|
|
Pendekatan Studi Islam
dalam Teori dan Praktik
I.
Catatan
Penting dari Pendekatan Studi Islam dalam Teori dan Praktik
Pentingnya sebuah penelitian terhadap
masalah-masalah keagamaan merupakan bagian yang memperkukuh dasar dan pondasi
agama itu sendiri, karena tanpa upaya demikian, agama hanya akan menjadi urusan
yang bersifat individual, eksklusif dan komunal.
Upaya penelitian terhadap agama dimaksudkan
untuk melihat gejala yang lebih empirik yang dipandang secara positif. Gejala
empirik inilah yang dapat diteliti dengan berbagai sudut pandang analisa yang
digunakan. Sebab, dalam agama memiliki keragaman pemahaman. Masing-masing
pemahaman tersebut merupakan akumulasi yang muncul dari doktrin agama yang
telah terkonstruk menjadi prilaku, tindakan bahkan ideologi.

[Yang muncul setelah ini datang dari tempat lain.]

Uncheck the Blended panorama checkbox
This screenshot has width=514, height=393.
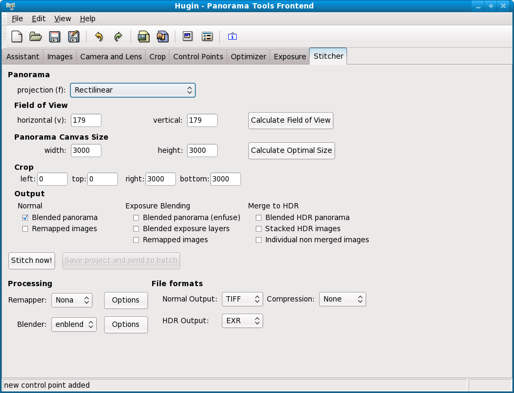pyautogui.click(x=25, y=217)
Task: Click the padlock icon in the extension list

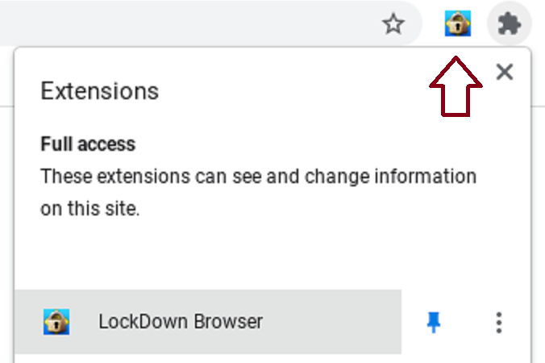Action: [x=56, y=322]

Agama sebagai refleksi sosiologis setidaknya
dapat ditempatkan sebagai gejala sosial-budaya yang tidak lagi dipandang
semata-mata sebagai yang sakral dan eskatologis. Oleh karena itu agama pada
saai ini tidak dapat didekati dan difahami hanya lewat pendekatan
teologis-normativ semata-mata, sebab ada pergeseran paradigma dari pemahaman
yang berkisar pada doktrin ke arah entitas sosiologis, dari diskursus esensi ke
arah eksistensi.
Dalam memahami agama, pendekatan teologis
normativ lebih menggunakan kerangka ilmu ketuhanan yang bertolak dari keyakinan
bahwa wujud empirik dari suatu keagamaan dianggap suatu yang benar dibandingkan
dengan yang lainnya. Dalam Islam, secara tradisional pendekatan teologis
normativ dapat dijumpai teologi Mu’tazilah, Asy’ariyah dan Maturidiyah, yang
sebelumnya terdapat teologi yang bernama Murji’ah dan Khawarij.
Pendekatan teologi normativ dalam pemahaman
keagamaan adalah yang mengklaim dirinya yang paling benar, sedangkan yang lain
salah. Padahal jika ditinjau, studi agama sekarang dapat didekati melalui
berbagai pendekatan. Selain pendekatan teologis-normativ, pendekatan studi
agama dapat dilihat dari sisi sosiologis, antropologis, psikologis, historis,
filosofis dan kebudayaan.
A.
Pentingnya
Penelitian Agama
Sepanjang sejarah agama-agama manusia tumbuh
secara bersama-sama, maka agama merupakan salah satu bagian dari kehidupan
manusia yang tidak terpisah. Dalam kehidupan seperti itu diperlukan sebuah
kesadaran bagi para pelaku agama untuk selalu mengakui bahwa agama satu dengan
agama yang lain terdapat perbedaan-perbedaan dan sekaligus kesamannya.
Perbedaan dan kesamaan itu bisa muncul dari sisi ketuhanan (keyakinan),
peribadatan maupun cara meyakini dan beribadahnya.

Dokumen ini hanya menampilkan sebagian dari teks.